Che da ieri, al Parlamento europeo, perde la sua componente più integralista. Quella composta da Ignazio Corrao e Piernicola Pedicini, da Eleonora Evi e Rosa D’Amato. Una rottura che s’era già consumata nei mesi, dopo la retromarcia dei quattro nel novembre 2019, quando ritirarono il loro sostegno  alla Commissione, per intestardirsi  nelle loro istanze più radicali. Ottanta voti in dissenso in quasi un anno, e nel frattempo una slabbratura di rapporti anche umani: i viaggi fatti sempre in compagnie separate, chat differenziate, uffici legislativi costretti a lavorare tra sospetti e diffidenze. L’appuntamento degli  Stati generali è stato atteso come si fa con le ricorrenze obbligate: “Prima non potevamo forzare”, dicono loro. Ma all’indomani del congresso generale del M5s di metà novembre, la decisione era già presa. “Di Battista mi ha anche chiamato - confessa il siciliano Ignazio Corrao, che dell’ex deputato è la sentinella più fedele sul fronte brussellese - per invitarmi a restare, ché la battaglia per rifondare il M5s va combattuta dall’interno. Ma per me è ormai impensabile:  restando tra i non iscritti, si continua a buttare via tempo e fatica”.

 

E dunque sembrano determinati, i quattro scissionisti,  a chiudere davvero la trattativa coi Verdi. Che vive, anche questa ormai da anni, di alterne stagioni. La verità è che la componente tedesca del gruppo, che esprime in Ska Keller uno dei due presidenti, è da sempre contraria al dialogo col M5s.
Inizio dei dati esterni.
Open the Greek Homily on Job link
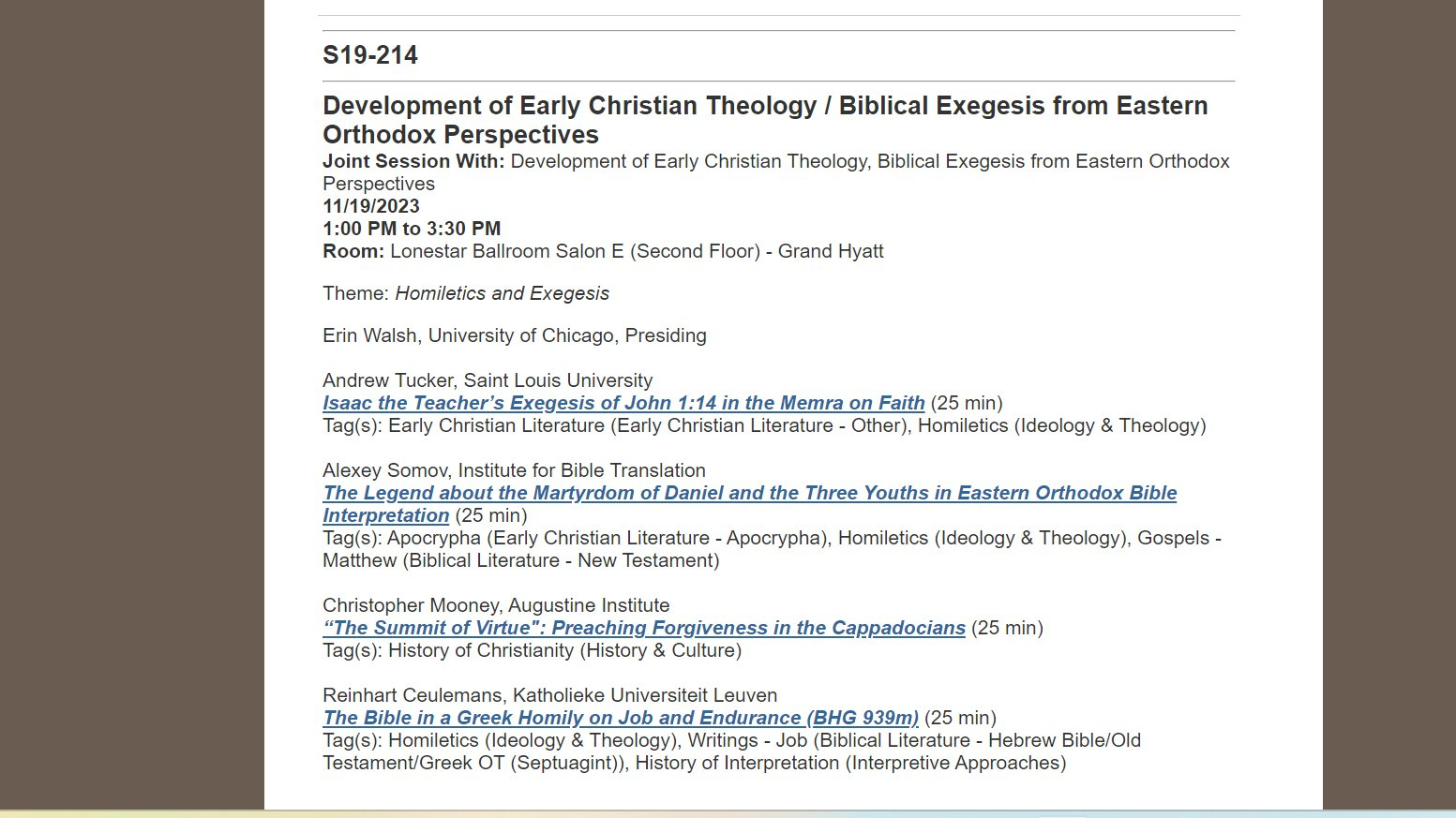 tap(620, 718)
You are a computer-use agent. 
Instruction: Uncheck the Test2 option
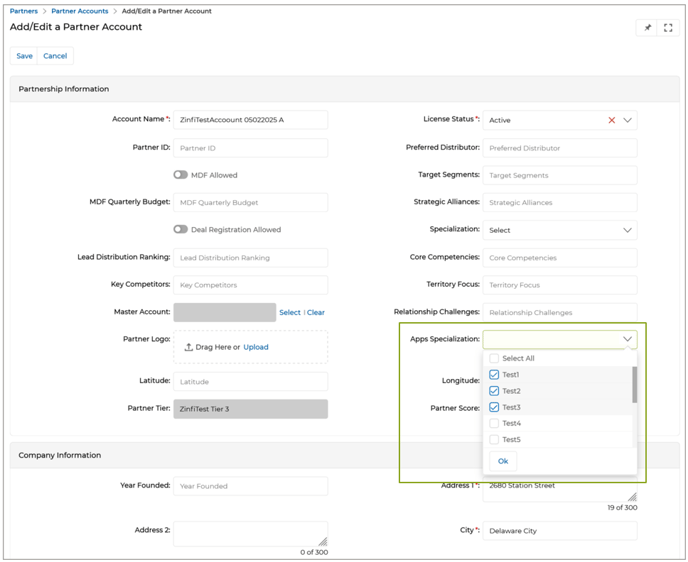[x=494, y=391]
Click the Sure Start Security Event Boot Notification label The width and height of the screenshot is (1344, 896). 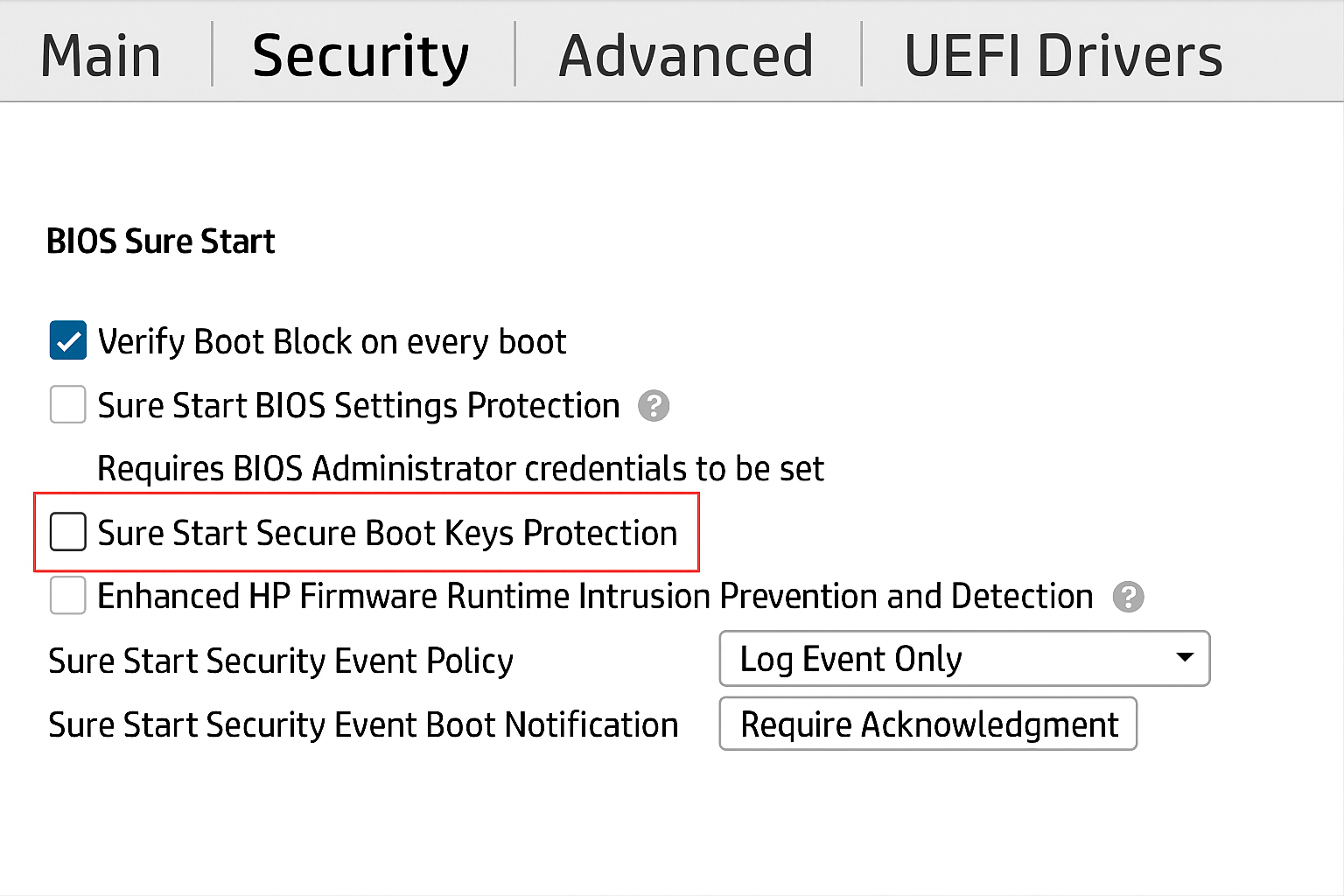tap(363, 725)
Ed era stata infatti una tedesca, Alexandra Geese, a denunciare  le opache relazioni tra il partito e la Casaleggio. “Tutte scuse”, ribattono i grillini scissionisti. “La verità è che eravamo troppo numerosi”. Ecco perché, essendo solo in quattro, gli apolidi sono ora convinti di farcela. Magari sfruttando gli interessi dell’altro presidente dei Verdi, il belga Philippe Lamberts, che proprio dal rimescolamento degli equilibri interni potrebbe guadagnare peso sulla sua parigrado. Alchimie sfuggenti, insomma. Alimentate  da paradossi: perché i quattro scissionisti sono, appunto, i più vicini all’ortodossia di Di Battista e Casaleggio, e la Evi è stata finora la referente europea di Rousseau. E poi c’è la linea economica: quella parasovranista di Pedicini e compagni, critici feroci della Bce, non sembra affatto assimilabile a quella dei Verdi. “Ma magari – sospirano gli ormai ex grillini – ci lasceranno votare in dissenso”.